-- The exercise --
Copy the items below word for word, from the line containing "Where should I click to: Click the Reels" through the line containing "coord(75,339)", including both of those lines.
* * * * *
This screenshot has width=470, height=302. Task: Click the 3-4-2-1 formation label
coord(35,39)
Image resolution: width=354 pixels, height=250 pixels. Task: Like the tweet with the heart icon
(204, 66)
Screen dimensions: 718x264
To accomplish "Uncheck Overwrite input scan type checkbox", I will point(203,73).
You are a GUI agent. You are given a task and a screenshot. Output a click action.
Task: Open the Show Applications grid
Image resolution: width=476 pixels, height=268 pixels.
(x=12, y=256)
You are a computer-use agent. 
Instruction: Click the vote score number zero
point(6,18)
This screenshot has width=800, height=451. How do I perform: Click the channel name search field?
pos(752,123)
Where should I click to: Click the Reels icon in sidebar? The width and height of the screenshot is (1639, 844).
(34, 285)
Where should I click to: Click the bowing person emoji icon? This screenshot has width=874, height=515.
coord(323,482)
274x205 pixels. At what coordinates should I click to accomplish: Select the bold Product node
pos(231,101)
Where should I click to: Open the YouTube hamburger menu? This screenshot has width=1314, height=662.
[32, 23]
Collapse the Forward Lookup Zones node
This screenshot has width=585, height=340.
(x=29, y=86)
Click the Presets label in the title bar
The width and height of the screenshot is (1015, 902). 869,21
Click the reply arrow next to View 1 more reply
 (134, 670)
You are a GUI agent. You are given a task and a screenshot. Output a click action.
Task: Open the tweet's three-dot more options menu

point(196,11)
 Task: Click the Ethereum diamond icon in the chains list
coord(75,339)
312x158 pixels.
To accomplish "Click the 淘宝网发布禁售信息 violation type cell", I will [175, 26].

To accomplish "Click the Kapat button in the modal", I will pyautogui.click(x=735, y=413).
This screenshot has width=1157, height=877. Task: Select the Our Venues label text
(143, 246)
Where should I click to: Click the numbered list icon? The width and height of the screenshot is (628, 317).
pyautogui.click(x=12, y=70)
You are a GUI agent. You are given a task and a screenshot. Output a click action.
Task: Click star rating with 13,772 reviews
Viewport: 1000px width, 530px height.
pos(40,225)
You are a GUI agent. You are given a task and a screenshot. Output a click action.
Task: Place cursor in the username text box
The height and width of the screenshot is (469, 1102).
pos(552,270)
* * * * *
-- Complete output --
Where should I click to: Click the Reels icon in sidebar? The width and height of the screenshot is (1639, 844).
(34, 285)
Where should I click to: Click the bowing person emoji icon? This screenshot has width=874, height=515.
coord(323,482)
274x205 pixels. At what coordinates should I click to accomplish: Select the bold Product node
pos(231,101)
Where should I click to: Open the YouTube hamburger menu? This screenshot has width=1314, height=662.
[32, 23]
Collapse the Forward Lookup Zones node
This screenshot has width=585, height=340.
(x=29, y=86)
Click the Presets label in the title bar
The width and height of the screenshot is (1015, 902). 869,21
Click the reply arrow next to View 1 more reply
 (134, 670)
You are a GUI agent. You are given a task and a screenshot. Output a click action.
Task: Open the tweet's three-dot more options menu

point(196,11)
 Task: Click the Ethereum diamond icon in the chains list
coord(75,339)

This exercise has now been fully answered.